9/11 Spawns Fervent Activist for Older Adult Innovation

The day the north tower of the World Trade Centers fell into her office at Lehman Brothers world headquarters, Katy Thomas Fike’s world changed forever.

The night before, as a corporate strategist, she’d been at the global banking giant long past midnight in the midst of another 90-hour week rolling out software as part of a new e-commerce strategy.

In the crazed aftermath of September 11th, Fike fled through the lobby as it became an emergency triage area. Outside, she passed the bodies of suicide jumpers.

During the weeks that followed, Fike spent many hours trying to make sense of the tragedy – and finding her purpose.

“My immediate desire was to talk to people who were alive during World War II, World War I,” says Fike. “I knew talking to someone older would help me digest the world.”

Then her mother sent her the book “Learning from Hannah: Lessons for a Life Worth Living” by revolutionary aging expert Dr. Bill Thomas. Fike spent hours reading and crying while underlining nearly every line, especially this one: “In a human community, the wisdom of the elders grows in direct proportion to the honor and respect accorded to them.”

Fike knew she was heading back toward the life she was meant to lead.

“I just started devouring everything I could find,” she says.

Fike’s admiration for older adults, their wisdom, and unique life experiences was nothing new. At 14, Fike befriended her neighbor Boots, who was diagnosed with end stage cancer. Secretly, Fike sent Boots inspirational quotes and short stories each day with help from the neighborhood mailman. In person, the two women shared great conversations, and Fike felt blessed to have closure around her friend’s eventual death.

After working at Lehman for three more years, in 2004 Fike returned home to Los Angeles to get her doctorate in gerontology at USC. There, she fused her diverse interests in finance, science, and aging to envision a bold future: businesses that used technology to solve the problems of aging.

A complex mix of Type A go-getter and compassionate do-gooder, Fike experienced the isolation of seniors in her own neighborhood, seeing them through their windows eating and watching TV alone. She started a walking group for them, also negotiating a post-walk discount at a local coffee shop.

It was the first time Fike solved an aging problem with an eye towards innovation – in this case, tennis shoes.

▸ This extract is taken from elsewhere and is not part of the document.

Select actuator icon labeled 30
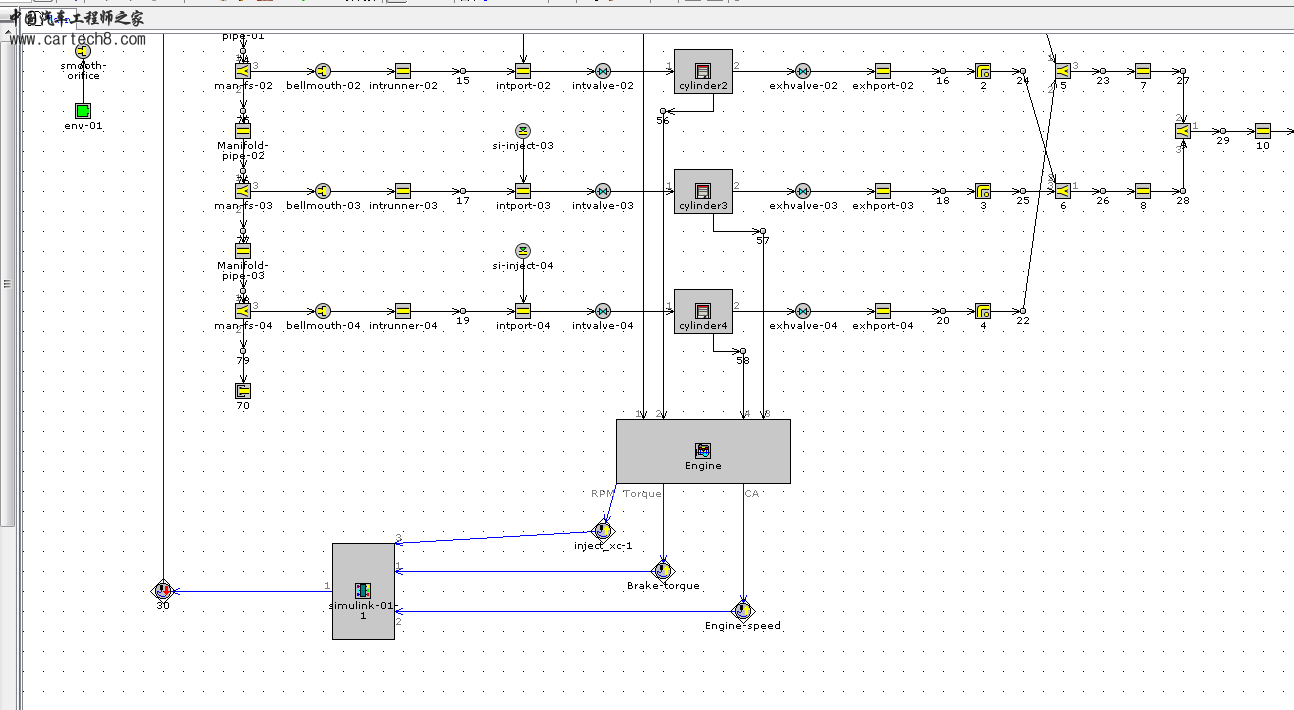1294x710 pixels. [163, 590]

Enthralled with the possibilities of technology, Fike decided to pursue this specialty, yet faculty members frequently threw roadblocks her way: “Tell me you’re joking about this,” said one.

Desperate to provide practical solutions, Fike found her patience for academia wearing thin.

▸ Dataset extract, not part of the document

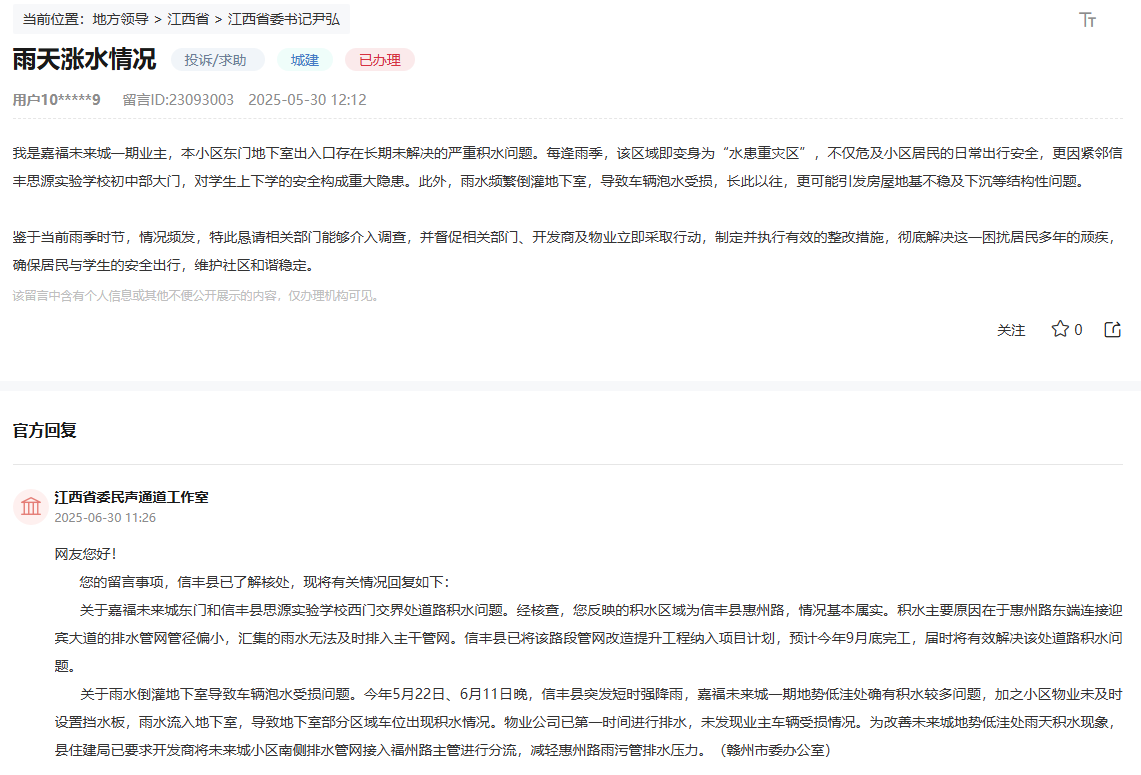Star this message as a favorite
This screenshot has height=775, width=1141.
1060,329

“It was very clear that the change I wanted to make in the world – and the people I wanted to meet – wasn’t going to happen there,” she recalls. “I needed to make my academic stuff real.”

So Fike began her own company – Innovate 50 – which consults with businesses targeting adults 50 and over.

At the same time, she joined forces with MBA Stephen Johnston to start Aging 2.0, an innovation network to bridge aging advocates with technology entrepreneurs and design experts, spawning interest from high-profile players like Qualcomm, the Stanford Longevity Center, and AARP.

This January in San Francisco – in a meeting bursting with both intelligence and compassion – Aging 2.0 hosted one in a series of mixers.

Attendees proposed impressively diverse solutions to the problems of aging: financial fraud protection, software for home caregivers, simplified video calling, improved product design, and smoothing the transition from hospitals to long-term care.

This year Aging 2.0 plans an investor conference and incubator to speed products to market.

One of the biggest problems Fike sees is getting past skeptical aging administrators who are both resistant to change and wary of hucksters.

“How do you beta test to your target audience?” she asks. “I think the aging space should be welcoming with open arms these young entrepreneurs who want to bring technology into this space.”

Fike recalls fondly the 300 tech geeks who chased her around a Silicon Valley conference asking “What problems should I solve?”

“We really need to be telling the entrepreneurial community what problems to work on,” says Fike. “We have no idea how technology could really affect seniors’ lives in the fullest extent until we start doing it.”

Fike says the best ideas of all may be hidden away.

“How many great ideas are there in the heads of someone in assisted living?” she wonders.

Ironically, the USC Davis School of Gerontology plans this year to unveil its new Center of Digital Aging, tapping the talents of other schools in computer science, policy, engineering, and design.

Fike will be one of its advisors.

“I was impressed by her enormous compassion, as well her ability to draw from her professional background to create a new path for herself,” says the school’s dean, Dr. Pinchas Cohen. “Katy recognizes the limitless opportunities technology affords older adults.”

Like many others in the wake of 9/11, Fike is thrilled with her new career path.

“I feel so much like it was what I was meant to do.”